* [Collected data]:
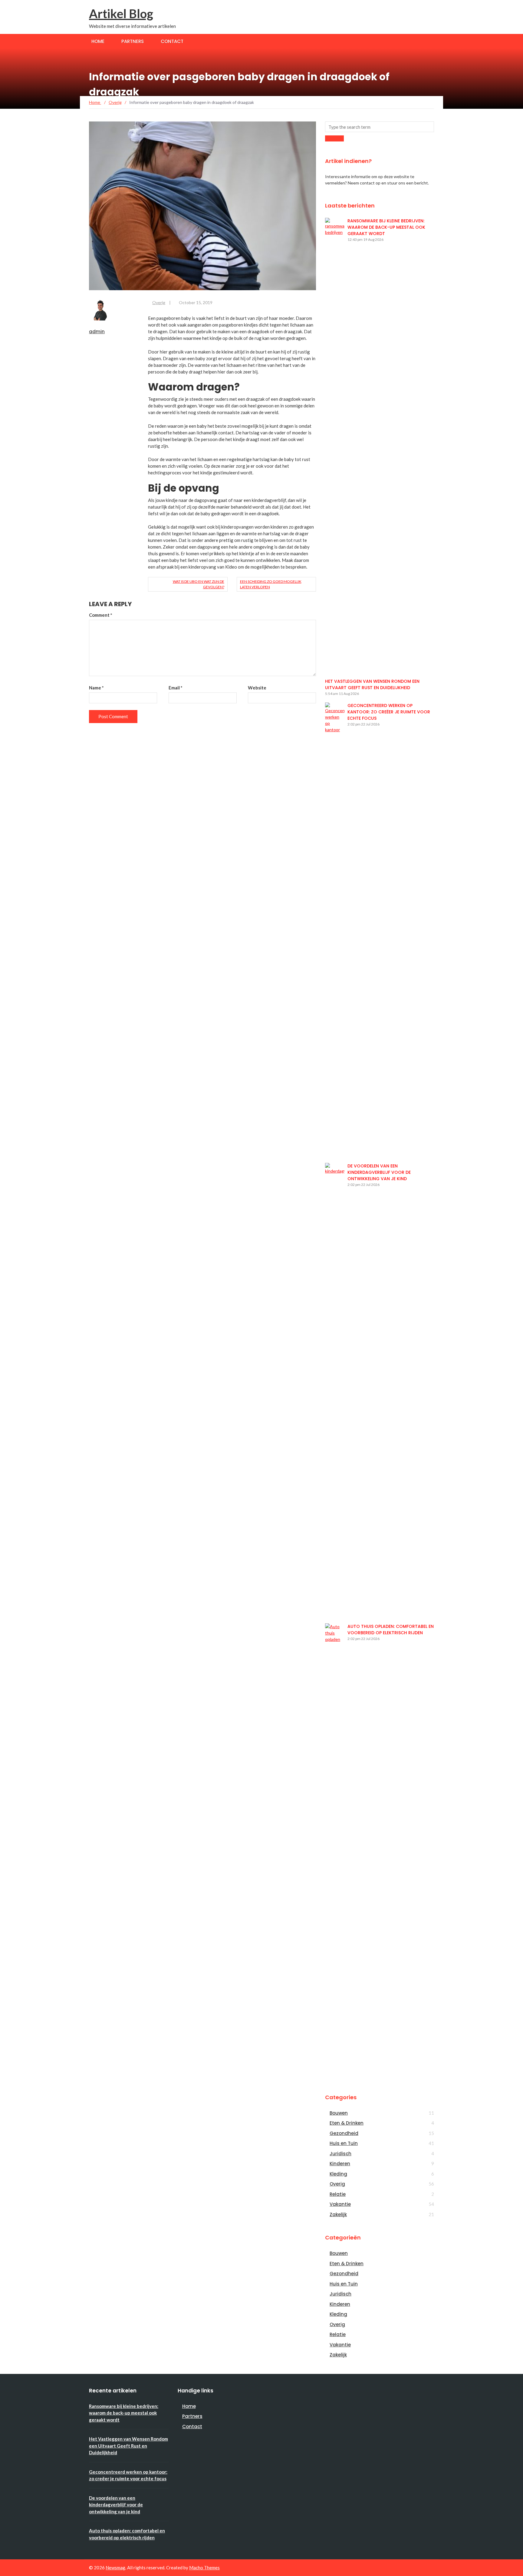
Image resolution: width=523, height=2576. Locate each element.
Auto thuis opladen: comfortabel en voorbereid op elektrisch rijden (390, 1629)
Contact (172, 41)
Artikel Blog (121, 13)
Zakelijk (338, 2214)
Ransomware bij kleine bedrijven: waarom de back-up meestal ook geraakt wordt (386, 227)
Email (176, 687)
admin (97, 331)
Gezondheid (344, 2133)
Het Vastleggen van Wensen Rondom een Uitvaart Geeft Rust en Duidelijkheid (372, 684)
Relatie (338, 2194)
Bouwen (339, 2113)
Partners (132, 41)
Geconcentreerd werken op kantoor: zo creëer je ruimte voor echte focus (388, 711)
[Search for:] (379, 126)
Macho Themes (204, 2567)
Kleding (338, 2174)
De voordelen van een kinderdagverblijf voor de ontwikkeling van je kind (379, 1172)
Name (96, 687)
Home (97, 41)
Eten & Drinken (346, 2123)
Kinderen (340, 2163)
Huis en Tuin (344, 2143)
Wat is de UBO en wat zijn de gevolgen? (198, 584)
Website (257, 687)
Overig (158, 302)
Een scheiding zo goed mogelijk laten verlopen (270, 584)
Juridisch (340, 2153)
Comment (100, 615)
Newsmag (115, 2567)
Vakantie (340, 2204)
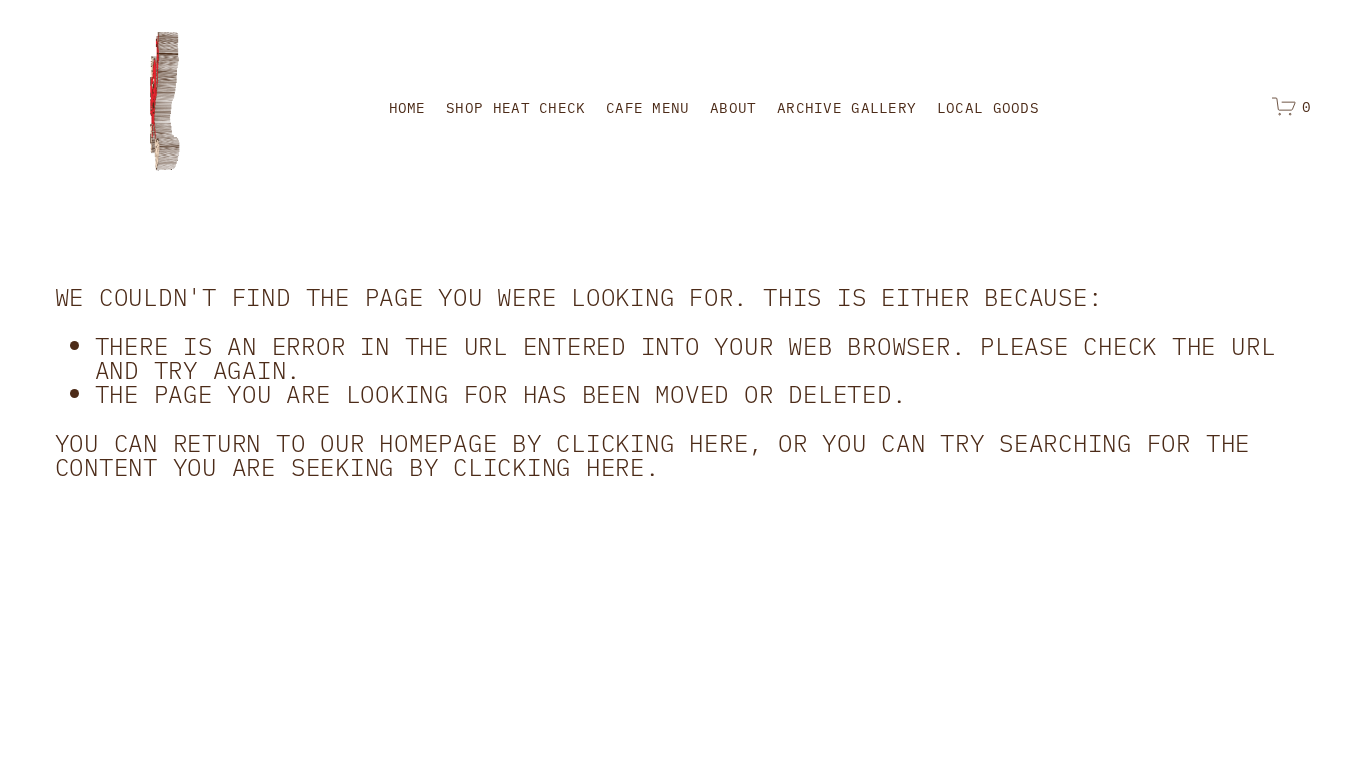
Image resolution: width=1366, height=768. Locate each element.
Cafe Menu (648, 107)
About (733, 107)
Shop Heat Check (515, 107)
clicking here (652, 441)
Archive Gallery (846, 107)
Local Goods (988, 107)
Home (407, 107)
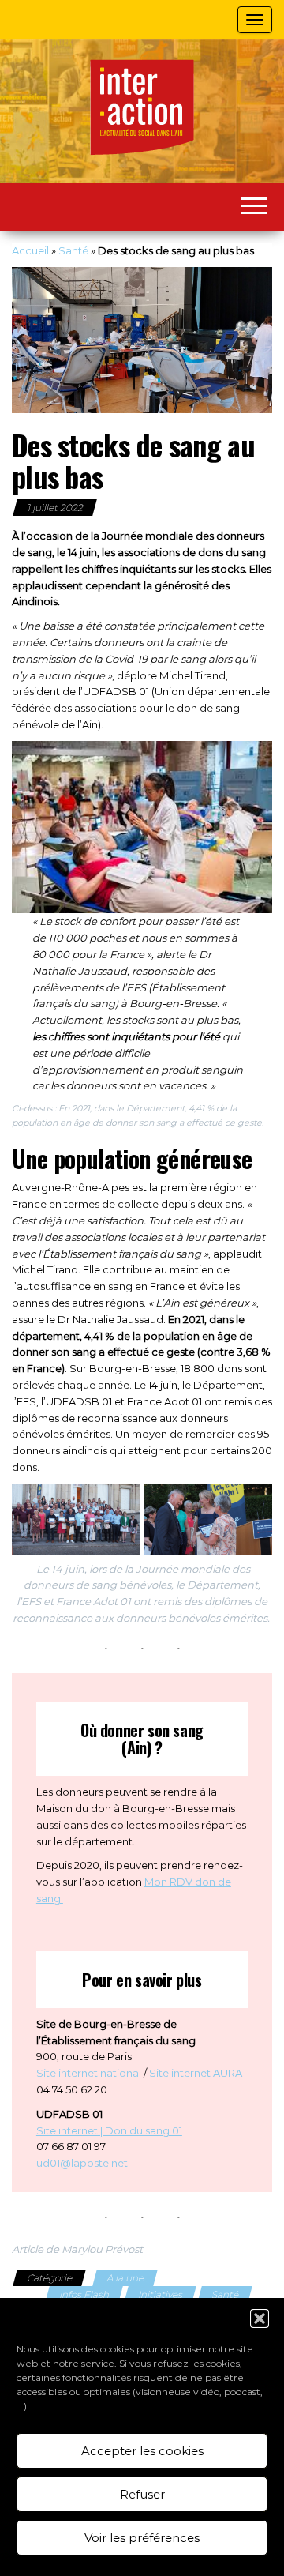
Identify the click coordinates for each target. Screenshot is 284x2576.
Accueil (30, 250)
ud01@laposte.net (82, 2163)
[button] (259, 2318)
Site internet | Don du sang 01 (109, 2130)
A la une (125, 2278)
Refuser (142, 2494)
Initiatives (160, 2294)
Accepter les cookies (142, 2450)
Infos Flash (84, 2294)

* [What is being asked]:
Exact text is required for the lines from the one with "Geconcentreerd werken op" through the last line of the entries, both included. Omit pictures.

* [Your solution]:
Geconcentreerd werken op kantoor: zo creëer je ruimte voor echte focus (388, 711)
[Search for:] (379, 126)
Macho Themes (204, 2567)
Kleding (338, 2174)
De voordelen van een kinderdagverblijf voor de ontwikkeling van je kind (379, 1172)
Name (96, 687)
Home (97, 41)
Eten & Drinken (346, 2123)
Kinderen (340, 2163)
Huis en Tuin (344, 2143)
Wat is de UBO en wat zijn de gevolgen? (198, 584)
Website (257, 687)
Overig (158, 302)
Een scheiding zo goed mogelijk laten verlopen (270, 584)
Juridisch (340, 2153)
Comment (100, 615)
Newsmag (115, 2567)
Vakantie (340, 2204)
Image resolution: width=1366, height=768. Locate each element.
Cafe Menu (648, 107)
About (733, 107)
Shop Heat Check (515, 107)
clicking here (652, 441)
Archive Gallery (846, 107)
Local Goods (988, 107)
Home (407, 107)
Identify the click coordinates for each target. Screenshot is 284x2576.
Accueil (30, 250)
ud01@laposte.net (82, 2163)
[button] (259, 2318)
Site internet | Don du sang 01 (109, 2130)
A la une (125, 2278)
Refuser (142, 2494)
Initiatives (160, 2294)
Accepter les cookies (142, 2450)
Infos Flash (84, 2294)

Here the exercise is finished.